The budget, to be submitted to Congress on Thursday, was widely expected to cause political pain for Republicans and Democrats, who will have the final say on spending in the arduous budget process.
Trump has promised a spending plan that fulfills his campaign promises to boost national security, from spending more on defence to building a wall along the U.S.-Mexico border. Though he repeatedly promised that Mexico would pay for the wall, U.S. taxpayers will foot the bill.
“We are proposing a budget that will shrink the bloated federal bureaucracy – and I mean bloated – while protecting our national security,” Trump told supporters at a campaign rally late Wednesday in Nashville, Tennessee.
He boasted that the expected increase for the military will be “one of the single largest increases in defence spending history in this country.” He also predicted that under his leadership the armed forces will become “bigger, better, stronger than ever before.”
Republicans have groused about some of the preliminary plans, including elimination of the $3 billion community development block grant program that’s popular among local GOP officials; a 25 per cent cut to the EPA and elimination of 3,000 jobs; and the scuttling, essentially, of a $300 million per-year program to clean up the Great Lakes.
Trump’s plan to eliminate community development block grants was dismissed on Capitol Hill by those who remember how a modest cut to the program sank a spending bill not long ago.
WATCH: Trump beefing up military budget at expense of other programs
The United States spends more than half a trillion dollars on defence, more than the next seven countries combined. But Trump has signalled he would make the Pentagon the big winner with a $54 billion boost to defence spending.
The State Department and the U.S. Agency for International Development faced a budget cut of about 31 per cent, according to several officials.
Democrats are unlikely to support the cuts, and Republican defections raise the possibility of a congressional train wreck and a potential government shutdown when the 2018 budget year begins Oct. 1.
The budget, known as a “skinny budget,” was unlikely to have many of the details expected on Capitol Hill. It will be limited to the discretionary, $1 trillion-plus portion of the $4 trillion annual federal budget that pays for Cabinet agencies and departments.

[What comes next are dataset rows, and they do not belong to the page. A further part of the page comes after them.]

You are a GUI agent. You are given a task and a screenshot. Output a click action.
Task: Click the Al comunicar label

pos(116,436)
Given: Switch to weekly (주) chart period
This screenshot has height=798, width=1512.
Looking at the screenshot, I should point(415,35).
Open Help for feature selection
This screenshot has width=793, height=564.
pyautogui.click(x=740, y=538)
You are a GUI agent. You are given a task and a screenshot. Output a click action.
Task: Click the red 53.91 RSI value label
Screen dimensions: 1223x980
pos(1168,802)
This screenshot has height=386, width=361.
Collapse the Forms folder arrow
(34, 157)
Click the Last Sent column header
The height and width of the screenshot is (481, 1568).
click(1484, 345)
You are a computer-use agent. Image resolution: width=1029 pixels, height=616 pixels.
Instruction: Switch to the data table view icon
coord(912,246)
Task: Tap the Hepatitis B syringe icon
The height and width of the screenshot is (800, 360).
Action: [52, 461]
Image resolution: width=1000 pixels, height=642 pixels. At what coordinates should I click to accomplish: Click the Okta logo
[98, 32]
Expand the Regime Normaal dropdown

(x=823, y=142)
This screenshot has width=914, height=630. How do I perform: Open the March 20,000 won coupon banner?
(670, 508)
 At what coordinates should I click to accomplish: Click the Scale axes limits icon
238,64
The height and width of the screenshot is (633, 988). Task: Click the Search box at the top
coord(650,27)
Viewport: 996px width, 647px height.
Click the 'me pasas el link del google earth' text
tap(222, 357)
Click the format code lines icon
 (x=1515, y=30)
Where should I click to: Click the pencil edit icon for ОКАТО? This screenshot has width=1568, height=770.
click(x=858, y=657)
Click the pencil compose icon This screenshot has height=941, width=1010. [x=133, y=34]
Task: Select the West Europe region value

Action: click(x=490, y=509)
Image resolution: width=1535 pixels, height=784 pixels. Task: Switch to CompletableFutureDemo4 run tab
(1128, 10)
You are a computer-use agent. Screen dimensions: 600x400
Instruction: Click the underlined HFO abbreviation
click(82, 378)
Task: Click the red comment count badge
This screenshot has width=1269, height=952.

The remainder of Trump’s budget – proposals on taxes, mandatory spending and deficits and projections on the economy – won’t come out until May.
Preliminary reports on the budget show some domestic Cabinet agencies, such as the departments of Homeland Security and Veterans Affairs, would see increases, including $3 billion for Trump’s promised wall on the U.S.-Mexico border.
People familiar with the budget who spoke on condition of anonymity in advance of the public release say the White House is seeking a 30 per cent cut from an Energy Department office that promotes energy efficiency and renewable energy. The office has funded research on projects such as LED light bulbs, electric trucks, advanced batteries and biofuels.
The Office of Energy Efficiency and Renewable Energy is targeted for at least $700 million in cuts from its current $2.1 billion budget, said Scott Sklar, chairman of the steering committee of the Sustainable Energy Coalition.
The Energy Department could see steep cuts for its 17 national laboratories, which conduct cutting-edge research on topics from nuclear power to advanced materials for energy generation, storage and use.
Trump’s preliminary budget, delivered in secret to agencies last month, had proposed a 37 per cent cut to the State Department and foreign aid budgets. Those cuts and others were subject to revision in the back-and-forth the White House had with agencies leading up to the release, and the pain was eased for the State Department.